WRITTEN TASK: Can you give these entries again, changing each "Locate an element on the screen" to "Find an element on the display" and leaving everything else as it is?

A block of data
┄┄┄┄┄┄┄┄┄┄┄┄┄┄┄┄┄┄┄┄
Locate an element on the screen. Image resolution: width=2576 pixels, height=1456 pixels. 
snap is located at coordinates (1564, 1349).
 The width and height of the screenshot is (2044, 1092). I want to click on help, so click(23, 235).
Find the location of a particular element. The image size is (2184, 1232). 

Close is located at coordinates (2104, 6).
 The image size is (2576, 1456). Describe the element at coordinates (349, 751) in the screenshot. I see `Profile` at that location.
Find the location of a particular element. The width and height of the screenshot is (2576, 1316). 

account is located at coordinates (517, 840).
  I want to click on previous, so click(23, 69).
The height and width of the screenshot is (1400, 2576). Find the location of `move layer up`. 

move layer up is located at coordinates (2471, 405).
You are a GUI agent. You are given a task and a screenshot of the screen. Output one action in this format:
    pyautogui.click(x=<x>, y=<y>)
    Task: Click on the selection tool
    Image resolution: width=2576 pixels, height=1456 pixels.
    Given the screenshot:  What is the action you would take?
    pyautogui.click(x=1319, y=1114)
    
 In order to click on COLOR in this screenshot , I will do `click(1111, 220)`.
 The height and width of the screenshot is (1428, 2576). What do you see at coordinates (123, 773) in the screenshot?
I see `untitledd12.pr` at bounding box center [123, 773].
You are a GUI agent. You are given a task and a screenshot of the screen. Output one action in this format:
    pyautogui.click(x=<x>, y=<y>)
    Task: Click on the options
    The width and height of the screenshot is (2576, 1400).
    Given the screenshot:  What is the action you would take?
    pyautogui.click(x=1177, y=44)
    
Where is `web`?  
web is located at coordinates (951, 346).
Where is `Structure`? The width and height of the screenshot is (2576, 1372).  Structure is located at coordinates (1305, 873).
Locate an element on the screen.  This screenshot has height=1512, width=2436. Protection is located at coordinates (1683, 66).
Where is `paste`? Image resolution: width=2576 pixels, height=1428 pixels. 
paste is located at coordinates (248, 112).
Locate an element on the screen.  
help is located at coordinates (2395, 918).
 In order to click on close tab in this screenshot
┄┄┄┄┄┄┄┄┄┄┄┄┄┄┄┄┄┄┄┄
RESULT:
Find an element on the display. Image resolution: width=2576 pixels, height=1456 pixels. 
snap is located at coordinates (1564, 1349).
 The width and height of the screenshot is (2044, 1092). I want to click on help, so click(23, 235).
Find the location of a particular element. The image size is (2184, 1232). 

Close is located at coordinates (2104, 6).
 The image size is (2576, 1456). Describe the element at coordinates (349, 751) in the screenshot. I see `Profile` at that location.
Find the location of a particular element. The width and height of the screenshot is (2576, 1316). 

account is located at coordinates (517, 840).
  I want to click on previous, so click(23, 69).
The height and width of the screenshot is (1400, 2576). Find the location of `move layer up`. 

move layer up is located at coordinates (2471, 405).
You are a GUI agent. You are given a task and a screenshot of the screen. Output one action in this format:
    pyautogui.click(x=<x>, y=<y>)
    Task: Click on the selection tool
    Image resolution: width=2576 pixels, height=1456 pixels.
    Given the screenshot:  What is the action you would take?
    pyautogui.click(x=1319, y=1114)
    
 In order to click on COLOR in this screenshot , I will do `click(1111, 220)`.
 The height and width of the screenshot is (1428, 2576). What do you see at coordinates (123, 773) in the screenshot?
I see `untitledd12.pr` at bounding box center [123, 773].
You are a GUI agent. You are given a task and a screenshot of the screen. Output one action in this format:
    pyautogui.click(x=<x>, y=<y>)
    Task: Click on the options
    The width and height of the screenshot is (2576, 1400).
    Given the screenshot:  What is the action you would take?
    pyautogui.click(x=1177, y=44)
    
Where is `web`?  
web is located at coordinates (951, 346).
Where is `Structure`? The width and height of the screenshot is (2576, 1372).  Structure is located at coordinates (1305, 873).
Find an element on the display.  This screenshot has height=1512, width=2436. Protection is located at coordinates (1683, 66).
Where is `paste`? Image resolution: width=2576 pixels, height=1428 pixels. 
paste is located at coordinates (248, 112).
Find an element on the display.  
help is located at coordinates (2395, 918).
 In order to click on close tab in this screenshot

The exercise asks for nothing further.